Back to work
I had been away from the world of art for most of the summer but two things had moved me deeply, the Matisse Dancers, and the wonderful bronze doors at Novgorod. In the end our own art consciousness is the sum of all the pieces that have most affected us over the years. In my case as well as the medieval and early Christian imagery, there was the huge Mexican Exhibition, a black and white film of Piero della Francesca that lead me to Urbino, the Massaccio frescoes, the great Diaghilev exh, the textile artist Abakanowitz and lately Louise Bourgeois but there are many more. The interesting thing to me is what is it that attracts us to some things more than others. Some things are universal but others very personal, does it come from our childhood, our sense of the place that we grew up in, the books that we read?
So here I was back in school continuing in my happy way. I am not ambitious in the least but other people have been ambitious for me and since I was offered the HMI job I kept getting told I should move on (perhaps they were trying to get rid of me) The girls were still producing interesting and sensitive work.
In the Stevenage town centre.
Girl in hat
I decided that if a job in further education turned up, as long as it was within driving distance I would try. In a very short time I saw that they were advertising the post of lecturer in textiles and education at Hockerill College of Education in Bishops Stortford about 15 miles away (cross country)…here we go… textiles again, I could do it! I applied, there were six candidates. There is always that awkward feeling of trying to size each other up whilst exuding bonhomme. I did get the job.
Hockerill College was one of the earliest colleges built to train women teachers, it was founded by the Church of England. The year that I went was the second year to admit male students as well. It was still a bit genteel, there was a large comfortable Senior Common Room and afternoon tea was served. I realised that I had moved up a tier when triangular cucumber sandwiches, with crusts cut off, and cake were served. No grabbing a quick cup of tea from a trolley with a biscuit if you were lucky. The other thing that surprised me was my tutorial room, like a small living room. I can remember thinking I could sleep in here. Later I did just that, as in those days we still had real pea souper fogs and there were two winters that were particularly severe with ice and masses of snow. My teaching studio was in a high roofed Victorian room that had been the pretend school room where the early students practiced their teaching. I believe that some children actually went to school there years ago. It wasn’t an ideal room it was rather ugly and I missed my modern facilities but on the other hand it was large enough to accomodate a proper fabric printing table.
Half of my teaching studio, in a way it was fortunate it had the very high ceiling.
Three dimensional textile sculpture three feet across based on a study of stones.

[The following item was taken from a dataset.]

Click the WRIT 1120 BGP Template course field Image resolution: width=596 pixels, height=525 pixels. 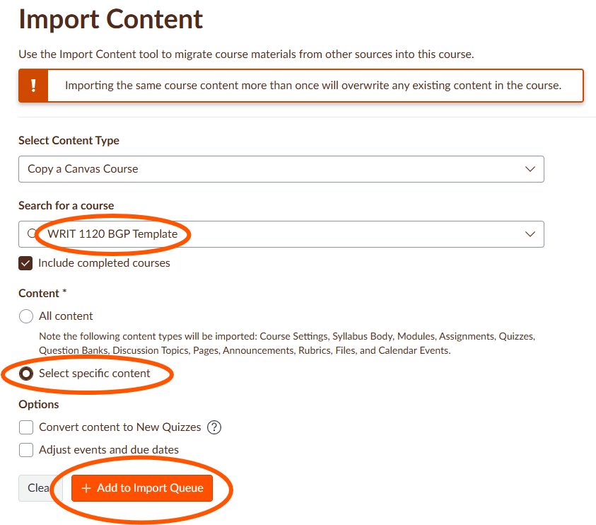click(x=113, y=234)
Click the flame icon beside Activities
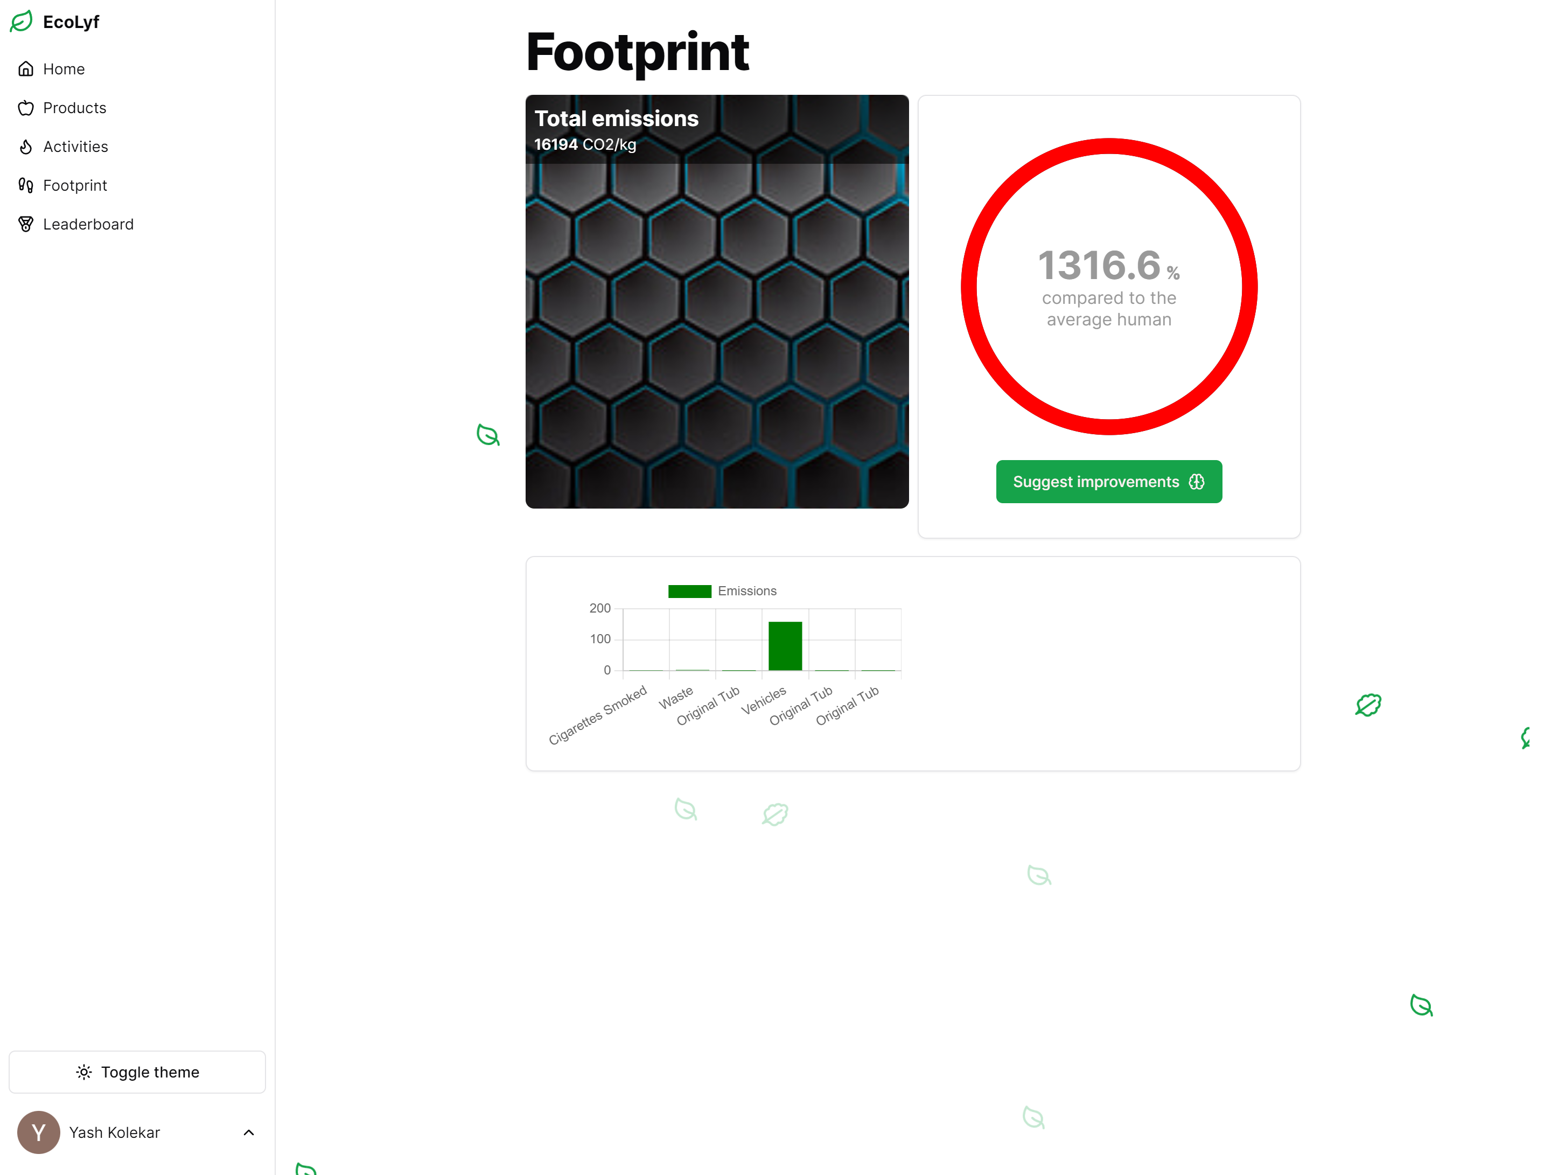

One thing I definitely wasn’t used to was being one of a team of four in the art dept, a painter, a sculptor and a potter, the others being males. I had been so used to running my own dept. it also wasn’t that easy being the only woman. Men don’t always treat you as their equal, I think it is probably something they are largely unaware of. There is also this assumption that textiles are a woman’s thing. The textiles dept had leaned heavily towards the sort of weaving that I definitely didn’t want to do. There were these big cumbersome looms, I got rid of those, they were stored in an outhouse, someone coming after me might see things differently.
2D to 3D study
Of course it is always difficult for the students to adjust to a new person but I must say we soon got on well and I tried with the third year to continue as far as I could with the methods they were used to. I brought my new ideas in with first year. My approach and aim was towards fine art rather than craft. I spent half the time on textiles and the other half with the education dept doing art work that would be useful and educational for schools, Most of them were going to teach in primary schools and far fewer in secondary schools. I used the same room for both textiles and education. My job also involved visiting the students when they were on teaching practice in schools. Strangely I visited the students in two of the village schools that I had visited in my peripatetic years. Because the holidays were much longer it gave me more chance to carry on with my own work.